Last.fm and the Diabolical Power of Data Mining
Recently, there was a minor scandal when TechCrunch accused Last.fm of turning over information — the identities of people listening to copies of a leaked U2 album — to the RIAA. Last.fm issued a scathing denial of these allegations, and it's good to hear that the site hasn't turned into a worldwide music surveillance system. Not on purpose, that is.
Last.fm's avowed innocence isn't quite the end of the story. The whole kerfuffle should remind us that websites that collect and republish seemingly innocuous facts about their users are often vulnerable to data mining. It doesn't matter whether you keep the users' names and addresses secret — the facts you publish about them may be sufficient to ensure that there is only one person on the whole wide web to whom those facts pertain.1
This isn't a problem that's unique to Last.fm in any way. Networked computer systems often leak secrets in unexpected ways, but Last.fm serves as a particularly clear example of why anonymity is hard to achieve.
More on this risk, and what to do about it, after the jump.
For those who haven't used it, Last.fm is a site that collects information about your music listening habits. It gets the data from an audio player plug-in which you can install on your computer; the plug-in sends the data off with a username and password, so that Last.fm has a complete record of everything that username listened to, and when. Last.fm aggregates this data to create a nifty homepage for each user, including charts of your favorite artists and tracks, links to other people who enjoy similar stuff, and recommendations for new music that you're likely to like. Here's an example.
De-anonymizing your taste in music and friends
Sites like Last.fm face a challenging privacy problem. Many of their users are happy to share their music tastes openly with everyone, and that's easy. But others may only want to share that information with a limited group of friends, or may be happy to have strangers (and record companies) see their music collections, but only with the protection of a veil of anonymity.
If your username isn't your real name, your Last.fm account may seem to be anonymous, but the facts it contains probably tell the world who you are.

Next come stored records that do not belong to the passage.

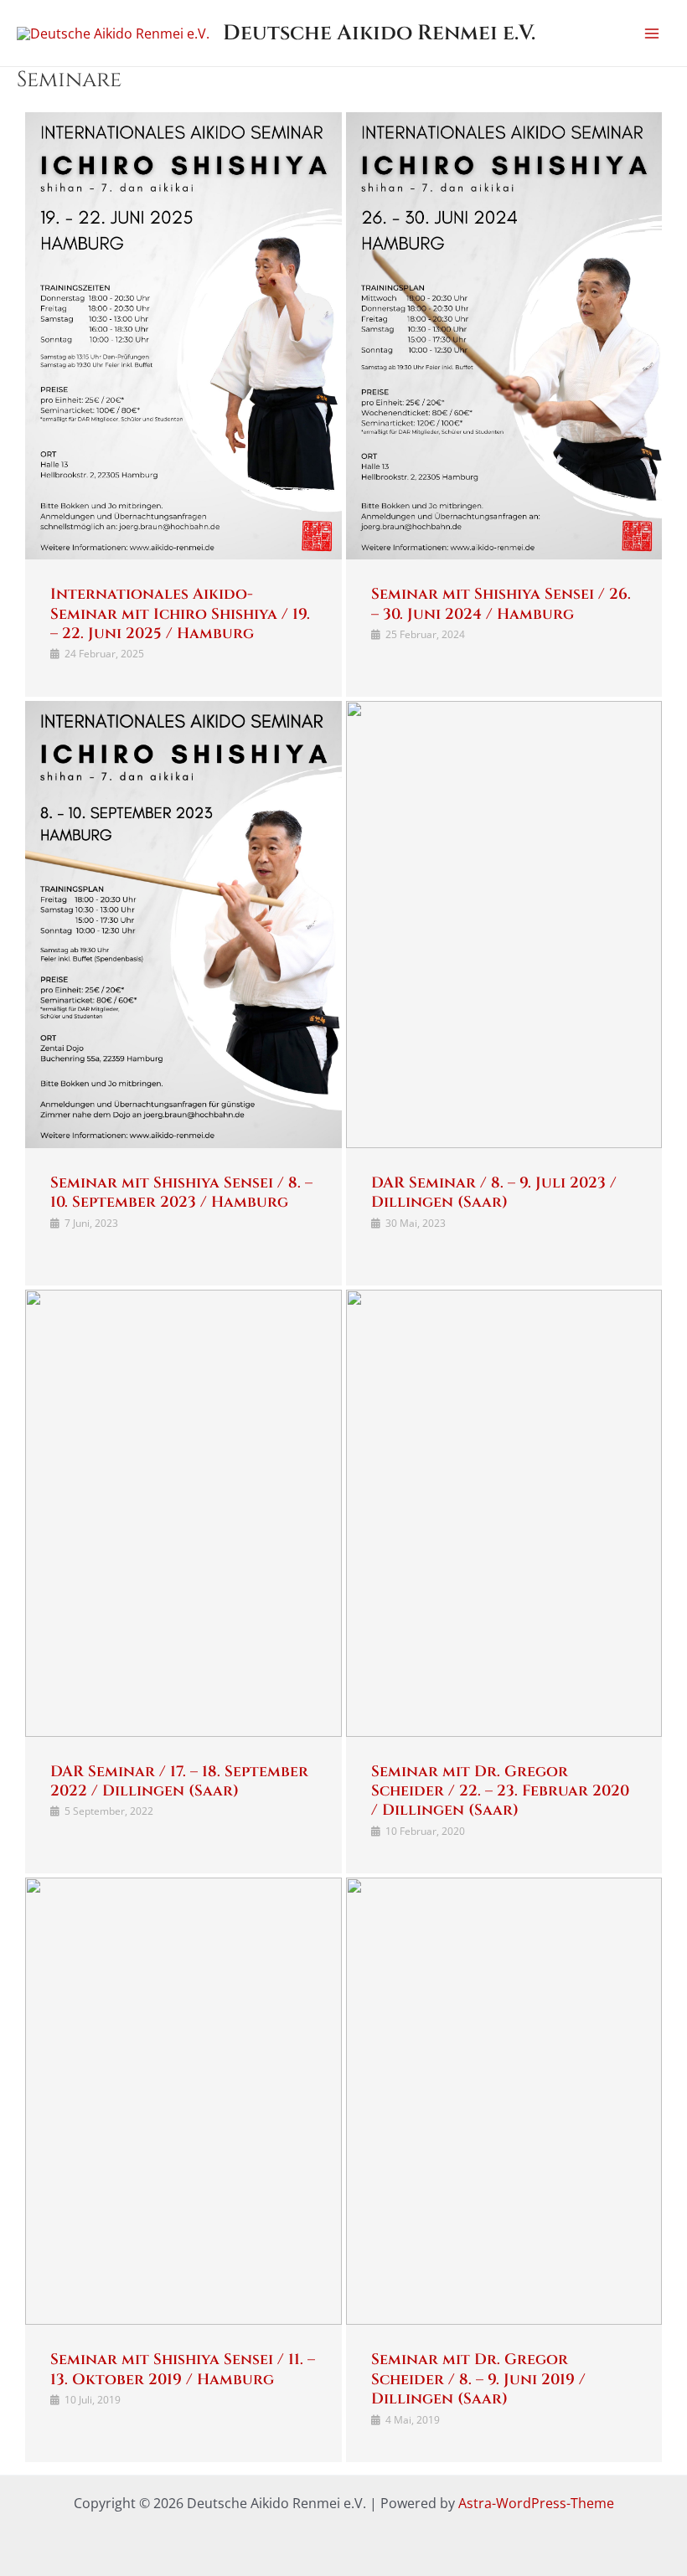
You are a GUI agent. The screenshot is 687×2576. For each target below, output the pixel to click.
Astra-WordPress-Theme (536, 2503)
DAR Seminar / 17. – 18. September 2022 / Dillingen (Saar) (179, 1781)
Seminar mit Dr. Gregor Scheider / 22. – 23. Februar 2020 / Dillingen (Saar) (500, 1791)
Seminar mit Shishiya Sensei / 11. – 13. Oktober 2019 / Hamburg (182, 2369)
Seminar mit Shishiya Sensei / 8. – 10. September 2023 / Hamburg (181, 1192)
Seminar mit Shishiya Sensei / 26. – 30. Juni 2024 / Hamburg (501, 604)
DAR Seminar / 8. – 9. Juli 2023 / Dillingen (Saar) (494, 1192)
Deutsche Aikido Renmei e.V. (379, 33)
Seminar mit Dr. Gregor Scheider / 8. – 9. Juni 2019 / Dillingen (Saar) (478, 2379)
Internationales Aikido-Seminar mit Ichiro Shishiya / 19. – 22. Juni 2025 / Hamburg (180, 614)
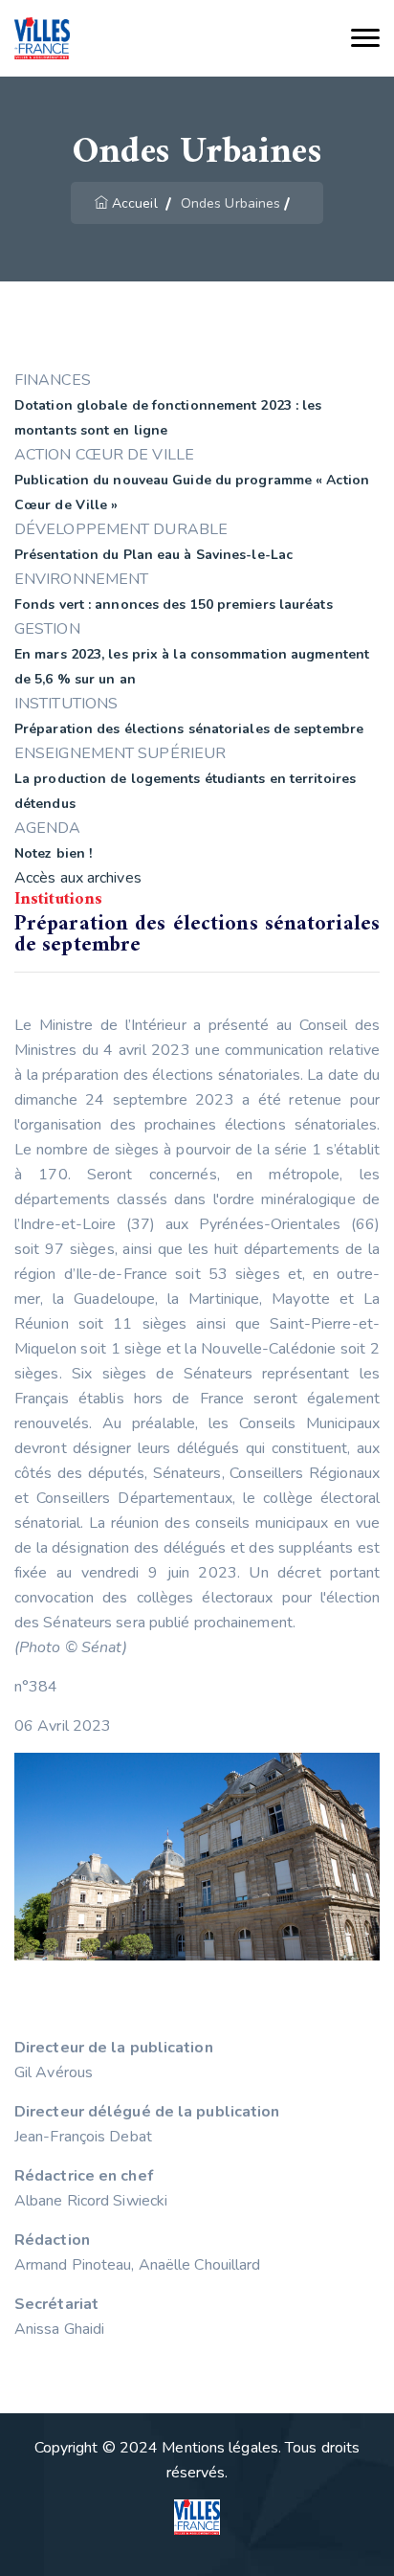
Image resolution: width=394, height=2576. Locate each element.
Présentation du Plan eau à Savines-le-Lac (153, 555)
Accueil (135, 203)
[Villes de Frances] (42, 38)
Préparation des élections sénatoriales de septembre (188, 729)
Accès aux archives (78, 877)
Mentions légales (220, 2447)
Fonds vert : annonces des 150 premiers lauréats (173, 604)
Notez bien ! (53, 853)
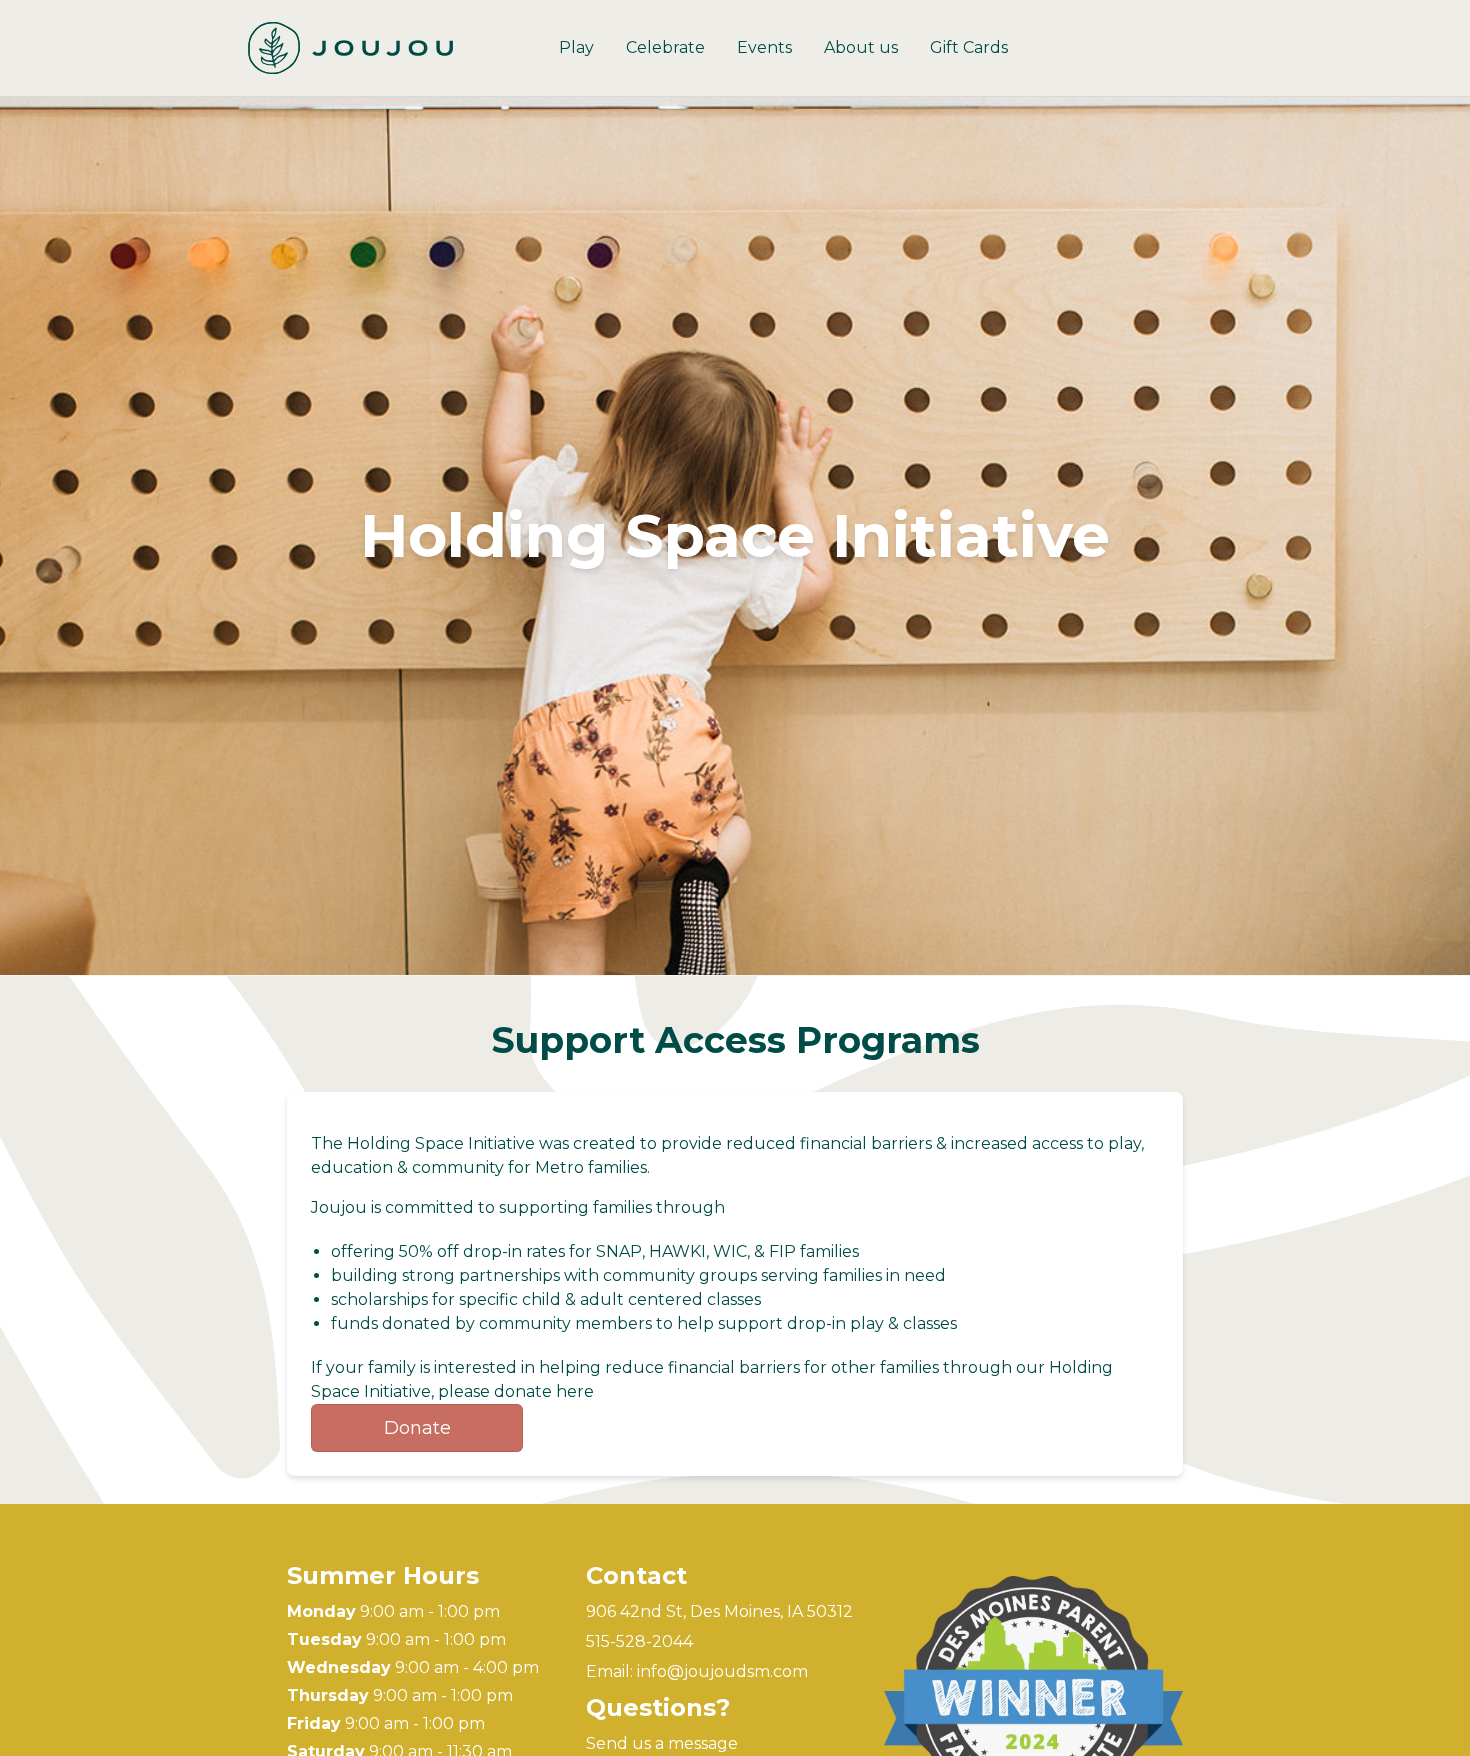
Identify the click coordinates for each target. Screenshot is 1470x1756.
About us (861, 47)
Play (576, 47)
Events (764, 47)
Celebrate (665, 47)
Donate (417, 1428)
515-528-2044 (639, 1641)
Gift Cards (969, 47)
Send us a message (662, 1743)
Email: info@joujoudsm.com (697, 1671)
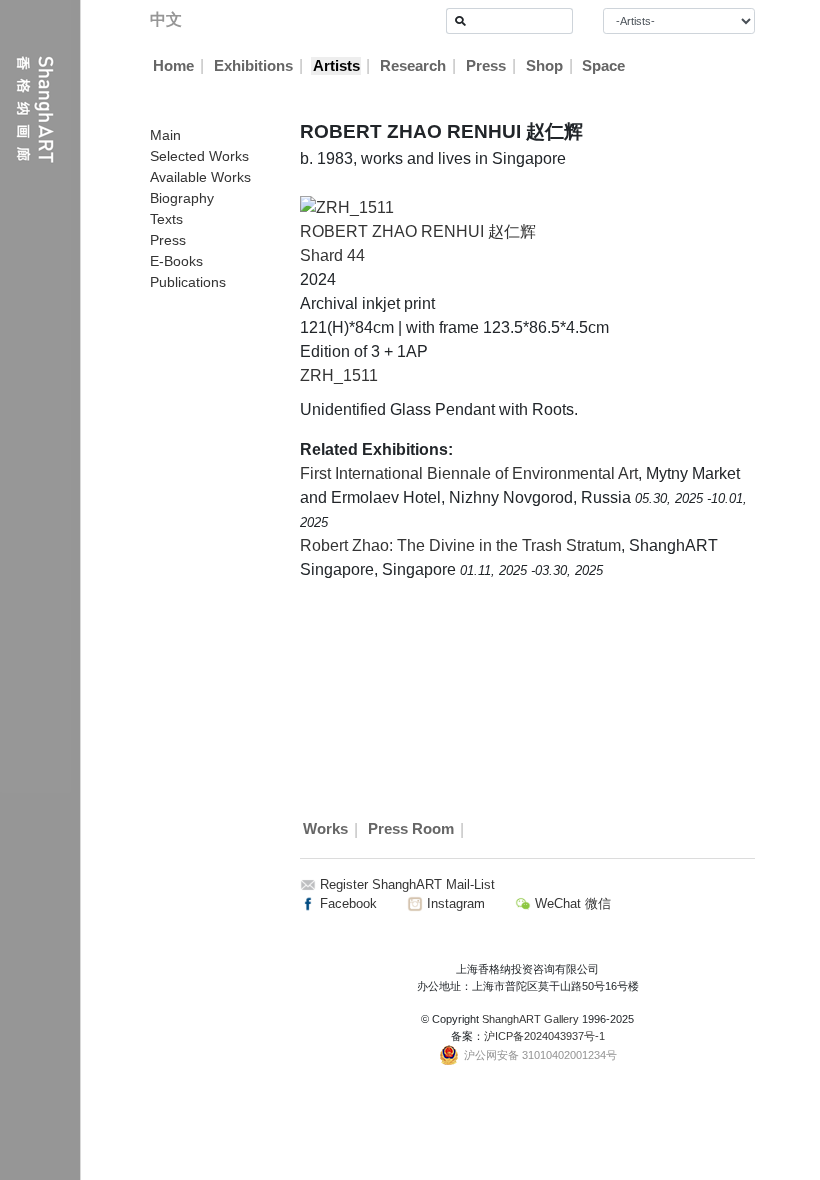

How is this so? Well, every Last.fm profile contains a username, data on artists and tracks you've listened to at different times, a list of friends on the site, and a list of "neighbors" with similar musical taste. Each of these is a threat to anonymity:
- Username: is your username on Last.fm the same as your username on other sites? If so, does your profile on any of the other sites give away your identity?
- Friends: even a small amount of information about other pseudonyms you've friended on Last.fm has a high probability of allowing a data miner to match you based on the friendship graphs from other sites, like Facebook, Linked In, MySpace, LiveJournal, Yelp, etc.2
- Music taste: do you have a MySpace (or Facebook, or LiveJournal) page that displays or discusses the kind of music you like? Are the artists and bands you mention on those pages also near the top of your Last.fm charts? If so, a data miner could probably link you to your MySpace account, or to a small group of MySpace accounts, one of which is yours.
In combination, these facts mean that even if Last.fm never revealed your IP address to anyone, your public profile on the site could be de-anonymized by careful data mining.
Defense against data mining
It isn't impossible to use Last.fm or other data sharing sites anonymously; it just requires a great deal of care. For each fact you share, you need to ensure that there aren't other published data points to match it against:
- select a username that is different to the ones you use on other sites;
- don't friend your real friends on Last.fm;3
- don't reveal your music tastes publicly in other fora;
- configure your Last.fm plugin to send its reports through Tor.4
There are also some things that data aggregation sites can do to reduce the risks that data mining poses to their users' privacy. One strategy is to try to prevent third parties from obtaining datasets in the first place, while another is to try to prevent them from using data mining techniques to de-anonymize users. Neither of these is perfect.
It's good that Last.fm has these limits in place, but don't depend on them. If you want facts about yourself to remain secret, be very careful before you let them onto the net.
- 1. There are only 7 billion people on the planet, and only about a billion on the Internet. Every fact about a person (are they male or female? Where they live? Do they listen to Brian Eno?) slices that number down by a significant fraction. If you have enough facts about a person, (33
bits of independent facts, it turns out, because log 2 7,000,000,000 = 32.7) you can determine who they are.
- 2. If perfect friendship data was available, matching accounts across sites like this would simply require a data miner to solve the graph isomorphism problem, which turns out to be very easy in practice. Against real social networks, the problem is a probabilistic variant of graph isomorphism, because many people will be friends with someone on social network A, but not on social network B. Nonetheless, Arvind Narayanan and Vitaly Shmatikov are presenting a paper called De-Anonymizing Social Networks at the 2009 IEEE symposium on Security and Privacy, in which they show that matching is possible for a large percentage of users on real social networking sites.
- 3. Caveat: if you have extremely similar musical tastes and collections to your friends (and many people do), it's possible that your real-life friends will turn out to be amongst your nearest "neighbors" on Last.fm, regardless of whether you actually friend them.
- 4. You can use the "torify" program to do this if you know how to run your media player from a shell script or command line.